In early February, Vodafone confirmed it was in talks with Nasdaq-listed Liberty Global to buy part of its European operation. Just two years ago bid talks between the two companies fell apart, with Liberty chairman John Malone likening them to an attempt to get a banana out of a jar.
With the lines of communication now open, discussions are under way to create a new telecoms giant, Vodafone-Liberty, which would have a combined valuation of around £90 billion.
Buxton, who is also chief executive of Old Mutual Global Investors, said the ‘dream deal’ would be an asset swap rather than an acquisition. Vodafone represents the ninth largest position in the £2.3 billion Old Mutual UK Alpha fund, representing 3.6% of the portfolio.
The swap would involve Vodafone’s UK business moving to Liberty Global, while Vodafone would take on some of Liberty’s European assets.
‘The dream deal is an asset swap that would mean an exchange of Vodafone’s UK assets to Liberty in exchange for its German and other European assets,’ Buxton said.
Although Vodafone can afford to buy some of Liberty’s European assets, Buxton said a reasonable amount of synergies would need to happen for the deal to be worthwhile. Ultimately, he is concerned that Vodafone could end up financing a substantial deal and still be left with a sub-scale business in the UK.
‘The dream deal is so obvious,’ he said. ‘Utterly compelling logical deals do happen but it’s just a case of when. I would like to think [Vodafone and Liberty] will end up moving in that direction because just acquiring [part of Liberty’s business] is not a neat solution,’ he explained.
Shell's bright future
Elsewhere in the portfolio, the fund manager (pictured) has upped exposure to miners and oil majors over the past month. He is positive about the growing use of digital technology by oil majors to improve oil finds from mature fields and drive down the costs of production. In his opinion, this means companies should be able to cope with the prospect of oil trading at ‘$50 a barrel forever’.
Buxton suspects that Royal Dutch Shell (RDSA) - the fund’s largest holding at 5% - could start to buy back shares over the next month. This follows the scrapping of its scrip dividend policy last year, which saw the business issue almost $1 billion of new shares to shareholders in lieu of a cash dividend.

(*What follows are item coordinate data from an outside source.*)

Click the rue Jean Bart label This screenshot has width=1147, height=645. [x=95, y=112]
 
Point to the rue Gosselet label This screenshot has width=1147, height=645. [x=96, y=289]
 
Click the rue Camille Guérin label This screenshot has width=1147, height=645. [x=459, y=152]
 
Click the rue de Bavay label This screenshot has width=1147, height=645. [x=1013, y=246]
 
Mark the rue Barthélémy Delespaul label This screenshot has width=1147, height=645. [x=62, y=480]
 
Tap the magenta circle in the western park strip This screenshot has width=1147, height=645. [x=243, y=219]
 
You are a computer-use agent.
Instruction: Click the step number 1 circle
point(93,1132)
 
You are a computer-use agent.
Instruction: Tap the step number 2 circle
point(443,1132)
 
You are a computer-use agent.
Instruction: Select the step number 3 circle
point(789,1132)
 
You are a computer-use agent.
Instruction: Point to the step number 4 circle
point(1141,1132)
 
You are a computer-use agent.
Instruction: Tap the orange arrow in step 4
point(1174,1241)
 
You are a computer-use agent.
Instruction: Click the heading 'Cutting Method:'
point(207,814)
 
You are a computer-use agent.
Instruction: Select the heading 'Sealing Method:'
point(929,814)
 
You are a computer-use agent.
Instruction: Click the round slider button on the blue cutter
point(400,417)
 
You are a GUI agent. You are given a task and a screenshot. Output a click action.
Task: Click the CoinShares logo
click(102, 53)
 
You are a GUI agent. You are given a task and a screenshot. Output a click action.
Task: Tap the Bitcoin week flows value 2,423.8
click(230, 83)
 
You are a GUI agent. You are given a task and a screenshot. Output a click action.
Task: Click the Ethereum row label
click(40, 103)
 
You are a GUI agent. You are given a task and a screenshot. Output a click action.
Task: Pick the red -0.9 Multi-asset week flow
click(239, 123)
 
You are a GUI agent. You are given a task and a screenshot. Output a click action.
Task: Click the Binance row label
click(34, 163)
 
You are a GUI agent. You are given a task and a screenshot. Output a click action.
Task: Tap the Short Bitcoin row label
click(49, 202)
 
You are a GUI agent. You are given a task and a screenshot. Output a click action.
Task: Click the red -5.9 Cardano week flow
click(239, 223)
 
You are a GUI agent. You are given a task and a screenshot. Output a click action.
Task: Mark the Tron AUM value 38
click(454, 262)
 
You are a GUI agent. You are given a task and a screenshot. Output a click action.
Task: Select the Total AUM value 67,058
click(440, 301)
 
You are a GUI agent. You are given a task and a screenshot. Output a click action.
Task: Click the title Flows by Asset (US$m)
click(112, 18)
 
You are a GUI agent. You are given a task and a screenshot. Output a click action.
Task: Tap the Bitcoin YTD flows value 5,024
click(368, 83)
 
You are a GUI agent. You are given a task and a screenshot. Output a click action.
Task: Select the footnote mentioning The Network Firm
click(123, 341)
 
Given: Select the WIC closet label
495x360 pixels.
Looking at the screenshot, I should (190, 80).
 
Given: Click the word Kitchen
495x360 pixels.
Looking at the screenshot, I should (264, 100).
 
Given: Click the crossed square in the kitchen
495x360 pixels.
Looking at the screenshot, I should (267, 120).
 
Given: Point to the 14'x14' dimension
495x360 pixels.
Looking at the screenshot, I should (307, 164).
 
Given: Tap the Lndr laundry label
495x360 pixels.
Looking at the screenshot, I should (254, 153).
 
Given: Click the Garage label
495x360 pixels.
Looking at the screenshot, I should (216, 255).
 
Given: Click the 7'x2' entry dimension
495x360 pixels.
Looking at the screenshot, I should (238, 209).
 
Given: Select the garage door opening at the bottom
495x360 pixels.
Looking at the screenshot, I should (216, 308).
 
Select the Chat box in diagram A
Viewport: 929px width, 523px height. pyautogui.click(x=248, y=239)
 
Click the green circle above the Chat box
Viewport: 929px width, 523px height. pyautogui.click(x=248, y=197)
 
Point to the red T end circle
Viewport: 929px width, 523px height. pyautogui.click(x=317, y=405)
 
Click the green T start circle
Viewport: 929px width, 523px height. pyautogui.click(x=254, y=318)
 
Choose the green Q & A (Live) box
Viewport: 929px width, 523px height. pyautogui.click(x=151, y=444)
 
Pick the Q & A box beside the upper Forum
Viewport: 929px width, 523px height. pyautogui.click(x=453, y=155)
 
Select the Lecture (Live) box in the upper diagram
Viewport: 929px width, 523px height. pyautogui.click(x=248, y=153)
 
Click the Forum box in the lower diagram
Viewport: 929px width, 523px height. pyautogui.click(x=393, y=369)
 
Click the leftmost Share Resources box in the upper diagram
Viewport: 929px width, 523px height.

‘It is our largest holding and we are constructive about oil and mining,’ said Buxton.
‘The free cashflow in both cases is supportive of maintaining dividend payments or substantially increasing them.’
Following a volatile month for stock markets, Buxton said he would use any future market weakness to add to consumer-facing stocks, such as retailer Next (NXT) and Premier Inn and Costa Coffee owner Whitbread (WTB). In his opinion, a lot of bad news is already priced into UK domestic cyclicals.
‘Can I see a catalyst for a significant re-rating anytime soon? No, it will be a two or three-year story,’ he said.
The fund manager suspects these shares will start to recover after the UK leaves the European Union next year. He is also monitoring the potential impact of higher interest rates later down the line.
‘Inflation will gradually fall away which is good, and will give the consumer a bit of a shot in the arm, but at the same time we are still facing Brexit uncertainties,’ he said.
Looking ahead, Buxton expects further interest rate rises - potentially two to three – could take place if economic data continues to improve. However, if bond yields spike he said the Bank of England will sit on its hands.
Over the past five years to the end of January, the Old Mutual UK Alpha fund has returned 55.6%. This compares to 55.1% by the average fund in the UK All Companies sector.